Fortune, dont la main couronne
Les forfaits les plus inouïs,
Du faux éclat qui t'environne
Serons-nous toujours éblouis ?
Jusques à quand, trompeuse idole,
D'un culte honteux et frivole
Honorerons-nous tes autels ?
Verra-t-on toujours tes caprices
Consacrés par les sacrifices
Et par l'hommage des mortels?9

Le mieux est de prendre la Fortune comme elle est, et d'accepter ses fantaisies en philosophe.

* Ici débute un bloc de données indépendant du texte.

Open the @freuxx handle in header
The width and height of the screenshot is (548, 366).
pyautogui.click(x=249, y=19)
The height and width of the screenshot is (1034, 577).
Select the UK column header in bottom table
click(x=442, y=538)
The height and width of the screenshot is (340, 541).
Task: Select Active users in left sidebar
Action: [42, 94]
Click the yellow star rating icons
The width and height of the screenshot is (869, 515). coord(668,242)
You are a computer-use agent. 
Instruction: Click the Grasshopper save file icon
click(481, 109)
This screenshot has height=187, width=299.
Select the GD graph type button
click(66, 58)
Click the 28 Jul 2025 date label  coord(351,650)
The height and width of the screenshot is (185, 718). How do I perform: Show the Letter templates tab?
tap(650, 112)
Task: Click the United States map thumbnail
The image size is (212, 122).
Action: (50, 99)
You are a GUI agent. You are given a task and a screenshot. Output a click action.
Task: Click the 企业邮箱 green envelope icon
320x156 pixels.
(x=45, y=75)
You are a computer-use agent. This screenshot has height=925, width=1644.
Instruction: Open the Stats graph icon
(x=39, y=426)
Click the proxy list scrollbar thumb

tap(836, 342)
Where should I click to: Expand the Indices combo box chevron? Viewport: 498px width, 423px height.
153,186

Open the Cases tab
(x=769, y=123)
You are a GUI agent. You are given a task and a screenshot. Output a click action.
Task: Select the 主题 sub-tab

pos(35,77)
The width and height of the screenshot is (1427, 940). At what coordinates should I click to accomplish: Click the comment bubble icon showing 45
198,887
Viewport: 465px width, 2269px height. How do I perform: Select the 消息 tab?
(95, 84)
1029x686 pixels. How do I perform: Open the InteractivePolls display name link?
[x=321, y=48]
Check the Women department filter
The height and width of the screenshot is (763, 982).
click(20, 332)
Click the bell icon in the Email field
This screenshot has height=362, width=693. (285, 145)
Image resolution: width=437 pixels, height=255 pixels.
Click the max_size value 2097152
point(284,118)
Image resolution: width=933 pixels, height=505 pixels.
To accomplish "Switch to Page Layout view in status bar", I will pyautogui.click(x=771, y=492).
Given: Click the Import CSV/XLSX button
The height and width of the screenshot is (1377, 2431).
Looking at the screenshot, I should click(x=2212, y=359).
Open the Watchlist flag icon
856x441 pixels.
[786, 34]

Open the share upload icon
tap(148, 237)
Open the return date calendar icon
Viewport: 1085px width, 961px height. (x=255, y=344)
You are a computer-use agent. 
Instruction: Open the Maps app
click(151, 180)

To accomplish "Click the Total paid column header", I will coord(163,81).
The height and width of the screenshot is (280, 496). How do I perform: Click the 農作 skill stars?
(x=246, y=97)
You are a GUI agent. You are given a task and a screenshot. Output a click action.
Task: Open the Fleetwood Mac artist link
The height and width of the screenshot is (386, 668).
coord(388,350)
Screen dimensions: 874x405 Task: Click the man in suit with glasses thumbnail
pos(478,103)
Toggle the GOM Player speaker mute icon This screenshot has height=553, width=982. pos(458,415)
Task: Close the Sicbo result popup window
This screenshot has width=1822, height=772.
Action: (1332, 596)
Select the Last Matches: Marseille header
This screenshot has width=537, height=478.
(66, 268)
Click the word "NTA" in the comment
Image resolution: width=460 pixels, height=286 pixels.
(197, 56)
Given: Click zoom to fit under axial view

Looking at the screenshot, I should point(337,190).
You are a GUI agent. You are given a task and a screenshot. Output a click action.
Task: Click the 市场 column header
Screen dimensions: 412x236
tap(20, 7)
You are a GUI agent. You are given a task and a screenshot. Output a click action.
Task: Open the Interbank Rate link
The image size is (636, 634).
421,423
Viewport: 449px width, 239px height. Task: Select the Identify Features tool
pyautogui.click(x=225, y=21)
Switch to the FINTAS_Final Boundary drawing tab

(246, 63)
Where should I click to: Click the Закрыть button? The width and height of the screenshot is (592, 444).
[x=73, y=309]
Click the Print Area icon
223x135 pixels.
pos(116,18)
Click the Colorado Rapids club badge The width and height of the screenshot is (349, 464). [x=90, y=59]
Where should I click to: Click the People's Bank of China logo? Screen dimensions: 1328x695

« Il faut gouverner la Fortune comme la santé; en jouir quand elle est bonne, prendre patience quand elle est mauvaise, et ne faire jamais de grands remèdes sans extrême besoin. »10

Ainsi que le cours des années
Se forme des jours et des nuits,
Le cercle de nos destinées
Est marqué de joie et d'ennuis.

Pourquoi d'une plainte importune
Fatiguer vainement les airs ?
Aux jeux cruels de la fortune
Tout est soumis dans l'univers.

Ainsi de douceurs en supplices
Elle nous promène à son gré.
Le seul remède à ses caprices
C'est de s'y tenir préparé.11

On ne doit pas se le dissimuler, toutes ces réflexions proviennent d'esprits plus ou moins moroses, aigris et atrabilaires. Si la Fortune n'avait eu pour eux que des sourires, ils lui auraient certainement fait la risette à leur tour. Disons donc une bonne fois et de bonne foi la vérité vraie :

« La Fortune ne paraît jamais si aveugle qu'à ceux à qui elle ne fait pas de bien. »12


1 Cicéron.
2 Boursault.
3 La Bruyère, Les Caractères, chapitre VI, Des biens de fortune.
4 La Rochefoucauld, Maximes.
5 Fréville.
6 Polyeucte, tragédie (1640), acte IV, scène II.
7 Sénèque.
8 L. Bourdon.
9 J.-B. Rousseau, Ode, À la fortune.
10 La Rochefoucauld, Maximes,
11 J.-B. Rousseau, Ode à M. d'Ussé.
12 La Rochefoucauld, Maximes.

Émile Genest, Miettes du passé, Collection Hetzel, 1913. Voir la note du transcripteur.